Verapamil does not prevent cardiomyopathy in dystrophin-deficient mdx mice. (a) Levels of cTnI in verapamil-treated versus untreated mdx mice. Both groups of mice show elevations of cTnI levels in the serum. (b) Histological analysis of hearts from mdx mice after treatment with verapamil reveals areas of fibrosis in both groups of mice. (c) Immunohistochemical expression of β-sarcoglycan, δ-sarcoglycan, sarcospan, and β-dystroglycan is preserved in vascular smooth muscle of coronary arteries of mdx mice. In contrast, the SG-SSPN complex is absent in vascular smooth muscle of Sgcb-null mice. Note that utrophin is expressed at similar levels in wild-type, mdx, and Sgcb-null mice. β-SG, β-sarcoglycan; δ-SG, δ-sarcoglycan; β-DG, β-dystroglycan; DYS, dystrophin; and UTR, utrophin. Bar, 20 μm.

Figure 4

Perfusion of coronary arteries of verapamil-treated and untreated mice. Transillumination of Microfil-perfused coronary arteries in untreated mice shows multiple constrictions (arrows) with pre- and poststenotic dilations, as well as narrow vessels with a serrated, rather than a smooth, contour (upper and middle left panels). In contrast, coronary vessels of treated Sgcb- and Sgcd-null mice (upper and middle right panels) reveal smoothly tapered vessels without signs of constriction and/or focal narrowing. Note the normal vascular perfusion of treated and untreated mdx mice (lower panel). Bar, 40 μm.

Figure 5

Interruption of verapamil treatment leads to vascular dysfunction and myocardial necrosis.

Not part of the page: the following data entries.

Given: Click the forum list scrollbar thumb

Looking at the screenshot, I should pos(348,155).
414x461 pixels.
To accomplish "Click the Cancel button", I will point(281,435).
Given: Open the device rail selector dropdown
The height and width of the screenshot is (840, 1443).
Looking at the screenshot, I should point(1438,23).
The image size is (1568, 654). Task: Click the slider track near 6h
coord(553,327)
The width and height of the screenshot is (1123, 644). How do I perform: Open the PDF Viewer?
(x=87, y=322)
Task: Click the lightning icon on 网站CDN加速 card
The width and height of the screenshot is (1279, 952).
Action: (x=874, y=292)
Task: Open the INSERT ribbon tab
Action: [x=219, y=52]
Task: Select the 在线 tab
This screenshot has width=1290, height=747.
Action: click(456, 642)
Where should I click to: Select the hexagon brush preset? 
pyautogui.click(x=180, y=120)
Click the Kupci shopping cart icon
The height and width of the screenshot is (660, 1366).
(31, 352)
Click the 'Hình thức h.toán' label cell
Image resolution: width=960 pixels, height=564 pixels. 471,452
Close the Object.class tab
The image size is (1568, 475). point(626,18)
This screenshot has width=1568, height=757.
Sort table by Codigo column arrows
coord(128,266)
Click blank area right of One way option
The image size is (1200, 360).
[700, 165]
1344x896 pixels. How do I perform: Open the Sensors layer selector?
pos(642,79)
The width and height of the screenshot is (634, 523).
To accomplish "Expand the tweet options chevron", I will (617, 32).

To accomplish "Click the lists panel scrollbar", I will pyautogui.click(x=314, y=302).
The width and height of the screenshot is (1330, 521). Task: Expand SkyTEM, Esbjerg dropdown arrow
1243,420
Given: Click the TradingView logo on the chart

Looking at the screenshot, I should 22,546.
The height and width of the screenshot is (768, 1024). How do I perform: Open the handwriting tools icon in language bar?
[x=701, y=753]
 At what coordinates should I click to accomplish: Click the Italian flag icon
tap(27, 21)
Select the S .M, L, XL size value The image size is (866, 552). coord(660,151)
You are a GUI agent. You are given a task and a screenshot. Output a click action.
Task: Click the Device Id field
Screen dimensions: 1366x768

Analysis of cardiac muscle morphology and vascular perfusion 10 days after interruption of 16 weeks of verapamil therapy exhibits the development of focal necrotic lesions and microvascular constrictions in Sgcb- and Sgcd-null mice. Bar, 75 μm and 40 μm, respectively.

Figure 6

Pathogenesis of cardiomyopathy in LGMD 2E/2F. The flow chart represents the current understanding of the pathogenesis of cardiomyopathy due to primary mutations within the β- or δ-sarcoglycan gene. Absence of SG-SSPN complex in vascular smooth muscle leads to vascular dysfunction in the form of microvascular spasms. In addition, loss of the SG-SSPN complex in cardiac muscle renders the heart susceptible to intermittent ischemic-like events, which eventually leads to the development of focal myocardial necrosis and severe cardiomyopathy.